AMBUSKE: Even now, we can still see the legacy of Samuel Holland’s survey and the Board of Trade’s plan inscribed on the landscape of Prince Edward Island. 

EDELSON: So if you visit Prince Edward Island today, you will notice that a lot of the main roads in the island are skewed at a particular angle. And this relates directly to the way that Samuel Holland surveyed the island. Not only did he create a coastal survey with the Admiralty of the shape of the island, he divided it into a couple of dozen townships that were to be auctioned off to basically bidders who made an application to the Board of Trade in London, and promised in exchange for upwards of 20 24,000 acres of land in this new colony to populate these townships with colonists, and to develop them as part of the conditions of receiving the land. And according to the new policies of the Board of Trade. If they didn't do these things that land would revert to the crown.

AMBUSKE: In 1767, the Board of Trade created a lottery system for allocating these townships to prominent Britons who they believed were capable of recruiting settlers for the island.

EDELSON: The people who assumed the these grants were people who are well connected with the British government. And they were often merchants, wealthy individuals who had good connections in Parliament. And they use those in order to get the benefit of being connected to this empire.

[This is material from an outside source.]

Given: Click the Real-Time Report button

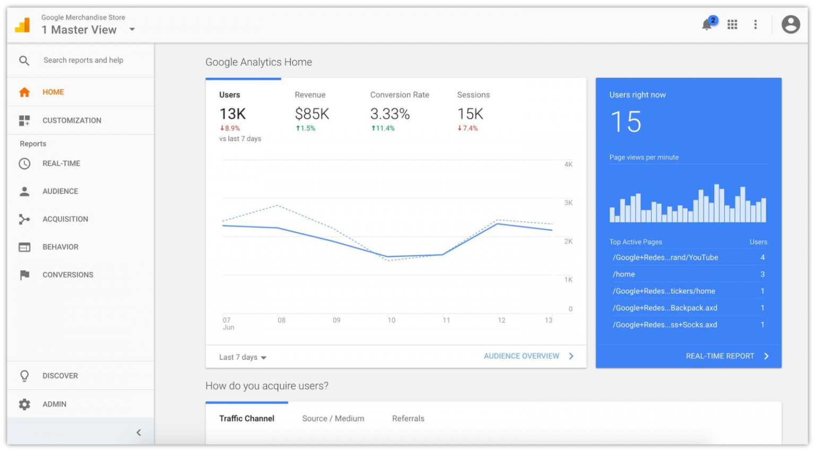Looking at the screenshot, I should click(720, 356).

EDELSON: Part of Britain's motives in apportioning the land this way was to make sure that those who received land grants would be loyal to the interests of the crown first and foremost, and less in the pockets of local elites.

AMBUSKE: But as with Nova Scotia in the early 1750s, the settlement of Prince Edward Island in the 1760s didn’t go as planned. 

EDELSON: As you might suspect, this grand scheme to develop this ideal colony rapidly with new townships already laid out and surveyed from the outset did not work very well in practice. The people who came over to be tenants for these great landlords on these townships resented not being landowners themselves. So there was a lot of resentment and kind of under development that resulted from these schemes. And of course, this is one of the big problems of the Board of Trade schemes. It looked great on paper, it looked great when viewed from a series of maps on a mahogany conference table in London. But in the real terrain of North America in the West Indies, those schemes didn't always work out as planned.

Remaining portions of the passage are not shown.